▶ Fragmento del texto:
——

Estas semanas han tomado las calles de Bangkok decenas de miles de ciudadanos tailandeses para exigir la disolución del Parlamento y el gobierno del primer ministro, Abhisit Vejjajiva, y la convocatoria inmediata de nuevas elecciones. Los «camisas rojas», en su mayoría de las empobrecidas provincias rurales del norte y el noreste del país, han sido convocados por el «Frente Unido a favor de la Democracia y contra la Dictadura» (UDD), grupo de presión creado en 2006 para apoyar al ex primer ministro y magnate Thaksin Shinawatra, dirigido por varios empresarios y políticos afines a éste.

Probablemente, será el propio Thaksin quien realmente dirige y financia al UDD, aunque él lo niega rotundamente y sostiene que es un movimiento espontáneo. Pero el UDD suele fletar decenas de autobuses para transportar a la capital a los manifestantes que viven lejos, Thaksin ha pronunciado discursos por vía telefónica ante grandes congregaciones de «camisas rojas» y esta última marcha se produce pocos días después de que el Tribunal Supremo tailandés haya decidido confiscar gran parte de su fortuna.

Una vez más, las calles de Bangkok se han convertido en el escenario del enfrentamiento que ha dividido a la sociedad y a las élites tailandesas, al menos desde que hace cuatro años un golpe de estado depusiera a Thaksin, el político tailandés más influyente de los últimos años, también desde el exilio en el que vive desde 2006 para eludir las acusaciones de corrupción que pesan sobre él. El político más influyente, claro está, si no consideramos como tal al rey Bhumibol Adulyadej, quien oficialmente se encuentra «por encima de la política».

El éxito de Thaksin se debe a la recuperación económica que experimentó el país durante su mandato (2001-2006), en el que lo gobernó como si fuera una empresa, implantando una serie de políticas económicas encaminadas a descentralizar la economía y aunar el apoyo a una red clientelar de empresarios afines con las ayudas a los sectores más pobres y numerosos de la población, a la que el Gobierno central nunca había atendido y que no se habían beneficiado del espectacular boom económico del que disfrutó el país la década anterior.

Por otro lado, el historial de violaciones de los derechos humanos de la era Thaksin es estremecedor (lo que no ha cambiado demasiado desde que fuera expulsado del poder): en febrero de 2003 emprendió una guerra contra las drogas en la que la Policía asesino a unas 2.800 personas en sólo tres meses. Y sus medidas para solucionar el antiguo conflicto de las provincias separatistas de mayoría malayo-musulmana del sur no hicieron más que exacerbar el problema y sumir esa región prácticamente en un estado de guerra civil: desde 2004 han muerto alrededor de cuatro mil personas a manos de los grupos insurgentes, el Ejército, la Policía y los grupos paramilitares patrocinados por el Gobierno y la Corona que proliferan en la región.

——

▶ Información proporcionada:
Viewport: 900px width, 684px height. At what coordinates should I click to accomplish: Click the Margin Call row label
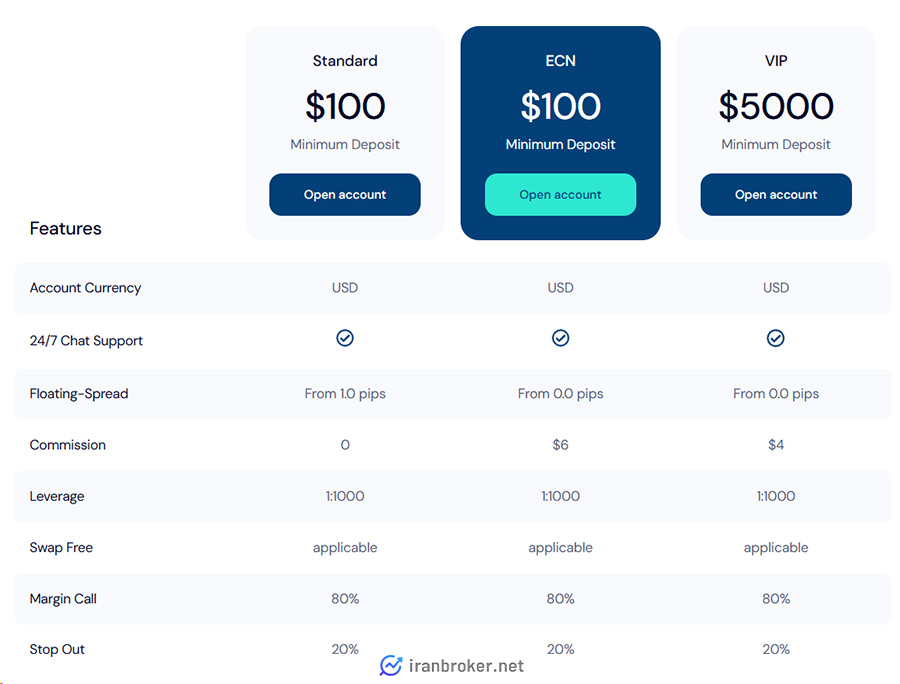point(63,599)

——

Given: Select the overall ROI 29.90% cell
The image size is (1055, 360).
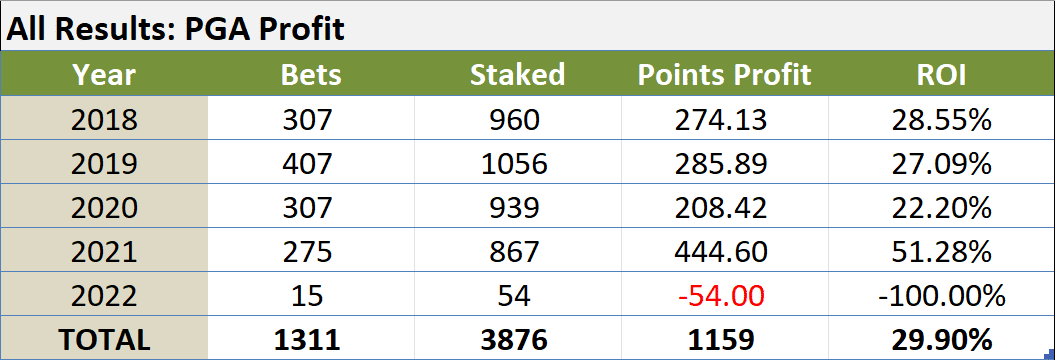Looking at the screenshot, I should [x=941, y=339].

——

▶ Ejercicio propuesto 1:
Resume en dos oraciones el fragmento sobre las protestas de Bangkok.
▶ Ejercicio propuesto 2:
Transcribe el pasaje del fragmento sobre las protestas de Bangkok que comienza en las palabras "Por otro lado, el" y termina después de "en la región.".
No hace falta consultar las entradas.

▶ Respuesta completa 1:
Decenas de miles de «camisas rojas», convocados por el UDD, un grupo creado en 2006 para apoyar al ex primer ministro Thaksin Shinawatra, han tomado las calles de Bangkok. Exigen la disolución del Parlamento y del gobierno de Abhisit Vejjajiva y nuevas elecciones, en un enfrentamiento que divide a la sociedad tailandesa desde que un golpe de estado depuso a Thaksin, cuyo mandato trajo una recuperación económica pero también un historial estremecedor de violaciones de los derechos humanos.

▶ Respuesta completa 2:
Por otro lado, el historial de violaciones de los derechos humanos de la era Thaksin es estremecedor (lo que no ha cambiado demasiado desde que fuera expulsado del poder): en febrero de 2003 emprendió una guerra contra las drogas en la que la Policía asesino a unas 2.800 personas en sólo tres meses. Y sus medidas para solucionar el antiguo conflicto de las provincias separatistas de mayoría malayo-musulmana del sur no hicieron más que exacerbar el problema y sumir esa región prácticamente en un estado de guerra civil: desde 2004 han muerto alrededor de cuatro mil personas a manos de los grupos insurgentes, el Ejército, la Policía y los grupos paramilitares patrocinados por el Gobierno y la Corona que proliferan en la región.